When I first joined the NSW SKC, I thought some sort of formal qualification of paddlers was a great idea - within reason. I had come from a small mountain town in Canada and had spent 20+ years as a volunteer leader in various outdoor clubs. Leading trips filled with diverse participants taught me so much I would never have learned had I just done the same trips with a group of friends of known skill, fitness and fortitude. As a volunteer leader, you pretty quickly learn that individuals, almost universally, over-estimate their ability and under-estimate the difficulty.




The most egregious example I remember was a woman who came on a week long mountaineering camp who said she "led 5.10a comfortably" but was pushing herself above that grade and reported Himalayan snow climbing experience. When we got out into the mountains, it turned out she had never climbed trad routes, was scared on class 3 and had no idea to cross a flat snow covered glacier. Later, we went rock climbing together at a local crag and she could lead 5.7 sport climbs but nothing else.




In the club I led trips for, most accidents were what would be classified as "slips on snow" in Accidents in North American Mountaineering. For years, I ran an annual snow climbing workshop in spring and it was amazing how many people who had been hiking around in the mountains on snow covered peaks for decades had no idea how to properly kick a step, use an ice axe in both self-belay and self-arrest mode, ascend and descend steep snow slopes, assess risk, plan a reasonable route, and don't even get me started on actually self-arresting. I would like to say that through the years, I got virtually everyone through the program at least once, but there were many, many people who I met on trips or heard about who had "slips on snow" who refused to come to the free workshop. I think it was ego.




As a volunteer leader, no qualifications required, the only way you could estimate the ability of the individual was through detailed and pointed questioning, and people who want to come on trips have a way of answering questions that does not really answer the question, or by observation on the trip, by which point it might be too late.

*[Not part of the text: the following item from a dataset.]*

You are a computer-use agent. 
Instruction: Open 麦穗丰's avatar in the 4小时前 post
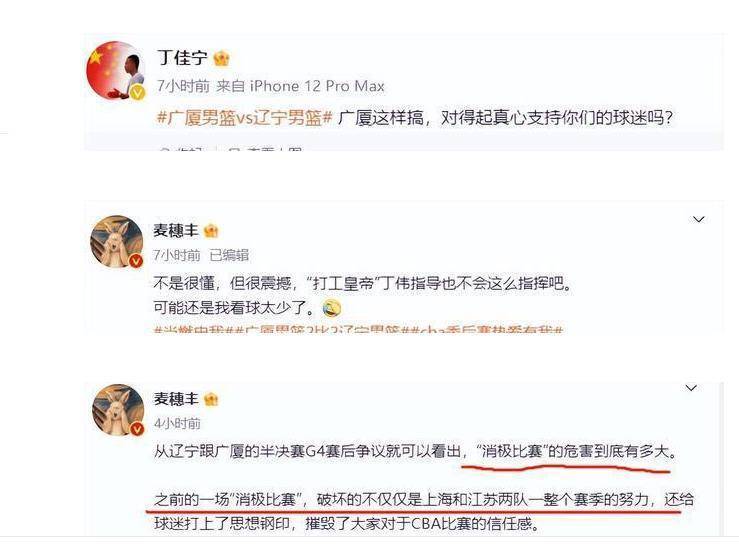click(x=118, y=409)
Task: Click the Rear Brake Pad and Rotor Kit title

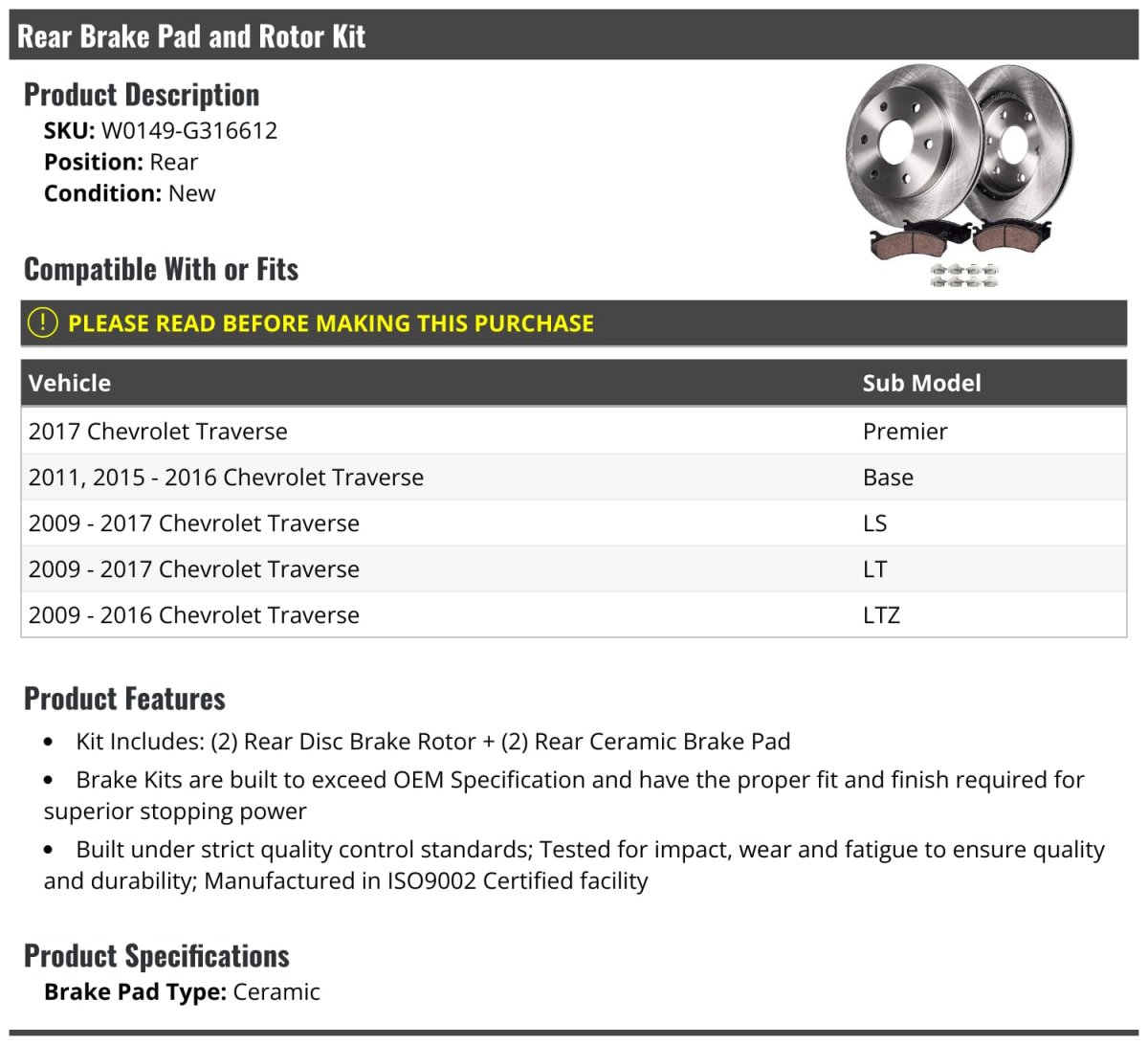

But back to the NSW SKC and Grade 3/Sea Skills. Paddle Australia has a clear list of skills, knowledge and equipment that an individual certified to grade 3 must have to pass the assessment process. That would seem to give leaders and other paddlers on any trip some kind of confidence that individuals certified have a fairly equivalent skill set. Sounds like a really good idea. What could possibly go wrong?




After running a year of Sunday paddles, I discovered that practice is somewhat different to theory. Many people who came on the Sunday paddles were technically qualified to Grade 3/Sea Skills, but were, in practice not at Grade 3 level. These folk plugged along fine as long as conditions were easy but when it came to landing in small surf, rolling a kayak, even getting back into a kayak without landing, suddenly glaring differences between the theoretical and the actual came to light.




Like most of life's complex problems I don't think there is a simple answer to this conundrum. Relying on individuals to keep up their strength, aerobic capacity, and skills clearly does not work, but requiring people to recertify every year to ensure that they still meet certain criteria is both onerous and expensive for individuals and assessors alike.




It would be a great shame for communities and the mentoring process if all the experienced fit paddlers suddenly decided only to paddle with experienced and fit individuals all the time. There are lots of people, and I was - still am - most definitely one of them who can improve their skill and ability if they can get a leg up from the more experienced. No matter what level we are at, we can always reach up or down and help someone else out.